Instructions for the task :: Of the entries below, return only those lines from the line with "Instruction: Open the" to the line with "Click the forward", exactly, both included.

Record set ::
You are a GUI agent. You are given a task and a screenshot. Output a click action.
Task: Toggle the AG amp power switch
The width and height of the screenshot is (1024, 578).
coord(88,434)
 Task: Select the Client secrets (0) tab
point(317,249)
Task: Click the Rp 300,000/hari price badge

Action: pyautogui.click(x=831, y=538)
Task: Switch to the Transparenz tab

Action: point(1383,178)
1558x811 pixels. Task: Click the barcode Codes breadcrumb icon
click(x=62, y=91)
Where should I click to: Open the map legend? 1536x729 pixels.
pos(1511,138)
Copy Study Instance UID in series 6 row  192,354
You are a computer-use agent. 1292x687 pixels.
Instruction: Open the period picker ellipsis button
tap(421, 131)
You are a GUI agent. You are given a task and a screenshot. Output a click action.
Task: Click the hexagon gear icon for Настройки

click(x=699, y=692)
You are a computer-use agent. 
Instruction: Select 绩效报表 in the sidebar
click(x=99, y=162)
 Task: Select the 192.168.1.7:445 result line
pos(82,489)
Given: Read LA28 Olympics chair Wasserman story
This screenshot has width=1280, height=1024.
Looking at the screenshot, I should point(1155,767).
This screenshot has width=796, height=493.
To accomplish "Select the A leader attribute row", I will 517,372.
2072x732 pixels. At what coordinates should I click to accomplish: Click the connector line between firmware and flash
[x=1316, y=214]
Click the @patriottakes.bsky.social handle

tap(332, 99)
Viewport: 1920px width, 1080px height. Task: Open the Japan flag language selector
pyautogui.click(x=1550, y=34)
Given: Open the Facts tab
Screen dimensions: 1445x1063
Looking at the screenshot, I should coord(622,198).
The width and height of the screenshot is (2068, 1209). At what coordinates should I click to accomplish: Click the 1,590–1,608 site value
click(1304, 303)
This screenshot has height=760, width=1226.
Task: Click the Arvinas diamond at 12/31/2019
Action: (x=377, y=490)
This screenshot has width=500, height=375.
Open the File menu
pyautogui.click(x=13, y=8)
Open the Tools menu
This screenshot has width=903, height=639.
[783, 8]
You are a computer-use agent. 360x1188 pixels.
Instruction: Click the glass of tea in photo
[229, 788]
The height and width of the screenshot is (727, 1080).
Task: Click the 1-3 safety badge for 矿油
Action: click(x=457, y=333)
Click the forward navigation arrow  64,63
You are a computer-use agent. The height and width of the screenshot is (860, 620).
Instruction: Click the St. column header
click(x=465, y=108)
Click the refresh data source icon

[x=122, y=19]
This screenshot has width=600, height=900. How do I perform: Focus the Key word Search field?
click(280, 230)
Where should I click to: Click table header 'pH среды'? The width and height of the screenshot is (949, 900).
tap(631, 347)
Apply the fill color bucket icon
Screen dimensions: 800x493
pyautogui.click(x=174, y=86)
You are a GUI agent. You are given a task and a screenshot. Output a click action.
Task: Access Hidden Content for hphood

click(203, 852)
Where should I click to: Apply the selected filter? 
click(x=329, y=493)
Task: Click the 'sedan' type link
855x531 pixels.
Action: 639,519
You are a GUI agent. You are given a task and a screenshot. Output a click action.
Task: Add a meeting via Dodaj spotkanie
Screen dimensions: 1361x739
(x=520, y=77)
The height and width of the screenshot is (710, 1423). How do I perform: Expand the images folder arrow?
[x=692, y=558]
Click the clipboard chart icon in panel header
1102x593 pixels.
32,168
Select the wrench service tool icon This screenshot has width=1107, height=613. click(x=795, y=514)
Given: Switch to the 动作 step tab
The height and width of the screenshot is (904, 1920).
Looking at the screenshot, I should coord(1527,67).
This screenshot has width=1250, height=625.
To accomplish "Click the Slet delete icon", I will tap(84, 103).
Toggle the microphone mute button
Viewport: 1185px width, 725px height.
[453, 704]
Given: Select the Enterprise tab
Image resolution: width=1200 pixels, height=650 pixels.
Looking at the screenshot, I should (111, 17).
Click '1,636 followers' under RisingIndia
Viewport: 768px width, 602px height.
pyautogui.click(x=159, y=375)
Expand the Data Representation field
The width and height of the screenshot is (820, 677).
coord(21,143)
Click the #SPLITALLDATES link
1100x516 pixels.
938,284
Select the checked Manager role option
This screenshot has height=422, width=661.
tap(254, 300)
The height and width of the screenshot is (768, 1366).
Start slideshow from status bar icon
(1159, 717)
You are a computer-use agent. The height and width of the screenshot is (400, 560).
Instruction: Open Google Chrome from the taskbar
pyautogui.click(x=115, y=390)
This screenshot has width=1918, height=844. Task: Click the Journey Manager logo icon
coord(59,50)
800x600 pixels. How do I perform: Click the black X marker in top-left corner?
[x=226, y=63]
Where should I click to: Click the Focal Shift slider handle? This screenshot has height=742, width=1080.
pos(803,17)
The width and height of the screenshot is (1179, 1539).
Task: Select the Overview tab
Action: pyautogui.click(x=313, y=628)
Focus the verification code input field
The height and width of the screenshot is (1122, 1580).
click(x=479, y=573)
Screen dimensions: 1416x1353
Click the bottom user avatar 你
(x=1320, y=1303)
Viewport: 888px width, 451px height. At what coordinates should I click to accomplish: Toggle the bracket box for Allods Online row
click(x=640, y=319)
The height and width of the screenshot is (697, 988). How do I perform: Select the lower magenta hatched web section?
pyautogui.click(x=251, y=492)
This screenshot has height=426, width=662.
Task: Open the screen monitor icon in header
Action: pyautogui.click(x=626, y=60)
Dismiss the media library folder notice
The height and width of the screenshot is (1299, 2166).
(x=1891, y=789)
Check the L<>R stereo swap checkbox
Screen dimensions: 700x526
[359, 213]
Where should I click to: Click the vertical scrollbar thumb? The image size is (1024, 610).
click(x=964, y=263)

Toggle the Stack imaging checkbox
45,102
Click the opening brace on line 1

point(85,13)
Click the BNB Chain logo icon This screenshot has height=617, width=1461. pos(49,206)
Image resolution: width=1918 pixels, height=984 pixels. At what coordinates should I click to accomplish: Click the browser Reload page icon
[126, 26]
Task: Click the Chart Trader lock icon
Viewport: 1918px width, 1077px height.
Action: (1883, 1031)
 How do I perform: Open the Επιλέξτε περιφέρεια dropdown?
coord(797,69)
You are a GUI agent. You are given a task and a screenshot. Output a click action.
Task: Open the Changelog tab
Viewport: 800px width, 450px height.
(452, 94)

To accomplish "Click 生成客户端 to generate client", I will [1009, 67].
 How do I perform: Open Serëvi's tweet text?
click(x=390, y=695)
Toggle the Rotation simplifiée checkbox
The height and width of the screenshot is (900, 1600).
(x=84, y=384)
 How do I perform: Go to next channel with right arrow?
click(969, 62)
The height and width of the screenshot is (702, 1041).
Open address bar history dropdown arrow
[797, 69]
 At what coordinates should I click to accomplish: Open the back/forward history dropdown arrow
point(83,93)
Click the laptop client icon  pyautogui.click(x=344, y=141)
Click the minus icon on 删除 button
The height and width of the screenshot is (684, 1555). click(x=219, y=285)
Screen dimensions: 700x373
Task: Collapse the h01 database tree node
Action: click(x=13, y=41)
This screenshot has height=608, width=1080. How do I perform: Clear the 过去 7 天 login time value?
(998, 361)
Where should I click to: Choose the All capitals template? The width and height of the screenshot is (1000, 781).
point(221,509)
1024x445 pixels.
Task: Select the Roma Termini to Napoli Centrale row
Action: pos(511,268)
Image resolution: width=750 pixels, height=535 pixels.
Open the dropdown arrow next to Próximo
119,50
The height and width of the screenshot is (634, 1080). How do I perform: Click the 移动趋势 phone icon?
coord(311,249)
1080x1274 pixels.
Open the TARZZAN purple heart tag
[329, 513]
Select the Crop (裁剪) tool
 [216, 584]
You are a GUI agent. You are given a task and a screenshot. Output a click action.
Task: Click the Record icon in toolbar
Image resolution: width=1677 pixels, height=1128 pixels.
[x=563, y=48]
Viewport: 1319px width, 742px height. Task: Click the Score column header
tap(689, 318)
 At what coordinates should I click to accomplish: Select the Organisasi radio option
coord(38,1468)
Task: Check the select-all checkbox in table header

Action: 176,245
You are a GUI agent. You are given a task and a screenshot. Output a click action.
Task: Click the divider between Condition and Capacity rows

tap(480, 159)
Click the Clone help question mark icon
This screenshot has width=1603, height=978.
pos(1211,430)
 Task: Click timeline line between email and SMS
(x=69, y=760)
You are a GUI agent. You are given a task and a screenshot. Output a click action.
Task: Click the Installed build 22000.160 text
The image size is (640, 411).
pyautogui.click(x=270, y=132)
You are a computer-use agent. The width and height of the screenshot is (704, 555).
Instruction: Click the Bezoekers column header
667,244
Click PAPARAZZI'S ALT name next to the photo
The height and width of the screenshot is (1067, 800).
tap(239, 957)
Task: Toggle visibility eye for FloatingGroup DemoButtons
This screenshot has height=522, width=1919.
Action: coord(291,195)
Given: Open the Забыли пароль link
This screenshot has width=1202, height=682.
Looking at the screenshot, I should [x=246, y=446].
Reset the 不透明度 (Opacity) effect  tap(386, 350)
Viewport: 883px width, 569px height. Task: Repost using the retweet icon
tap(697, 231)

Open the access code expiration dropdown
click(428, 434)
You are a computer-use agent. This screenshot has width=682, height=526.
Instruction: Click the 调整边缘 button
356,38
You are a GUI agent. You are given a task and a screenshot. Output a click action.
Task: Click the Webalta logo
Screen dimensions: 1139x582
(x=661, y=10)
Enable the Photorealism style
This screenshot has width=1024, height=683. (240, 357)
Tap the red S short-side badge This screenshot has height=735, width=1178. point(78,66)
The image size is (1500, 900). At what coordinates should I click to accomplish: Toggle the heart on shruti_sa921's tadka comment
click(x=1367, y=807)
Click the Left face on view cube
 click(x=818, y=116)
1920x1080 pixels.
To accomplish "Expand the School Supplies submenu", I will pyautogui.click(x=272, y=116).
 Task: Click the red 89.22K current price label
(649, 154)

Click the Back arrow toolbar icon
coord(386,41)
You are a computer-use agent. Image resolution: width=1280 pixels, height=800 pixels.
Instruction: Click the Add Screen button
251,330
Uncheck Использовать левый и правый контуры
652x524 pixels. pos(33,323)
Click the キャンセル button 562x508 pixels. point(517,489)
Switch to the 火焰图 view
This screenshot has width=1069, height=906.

Task answer ::
Instruction: Open the period picker ellipsis button
tap(421, 131)
You are a GUI agent. You are given a task and a screenshot. Output a click action.
Task: Click the hexagon gear icon for Настройки

click(x=699, y=692)
You are a computer-use agent. 
Instruction: Select 绩效报表 in the sidebar
click(x=99, y=162)
 Task: Select the 192.168.1.7:445 result line
pos(82,489)
Given: Read LA28 Olympics chair Wasserman story
This screenshot has width=1280, height=1024.
Looking at the screenshot, I should point(1155,767).
This screenshot has width=796, height=493.
To accomplish "Select the A leader attribute row", I will 517,372.
2072x732 pixels. At what coordinates should I click to accomplish: Click the connector line between firmware and flash
[x=1316, y=214]
Click the @patriottakes.bsky.social handle

tap(332, 99)
Viewport: 1920px width, 1080px height. Task: Open the Japan flag language selector
pyautogui.click(x=1550, y=34)
Given: Open the Facts tab
Screen dimensions: 1445x1063
Looking at the screenshot, I should coord(622,198).
The width and height of the screenshot is (2068, 1209). At what coordinates should I click to accomplish: Click the 1,590–1,608 site value
click(1304, 303)
This screenshot has height=760, width=1226.
Task: Click the Arvinas diamond at 12/31/2019
Action: (x=377, y=490)
This screenshot has width=500, height=375.
Open the File menu
pyautogui.click(x=13, y=8)
Open the Tools menu
This screenshot has width=903, height=639.
[783, 8]
You are a computer-use agent. 360x1188 pixels.
Instruction: Click the glass of tea in photo
[229, 788]
The height and width of the screenshot is (727, 1080).
Task: Click the 1-3 safety badge for 矿油
Action: click(x=457, y=333)
Click the forward navigation arrow  64,63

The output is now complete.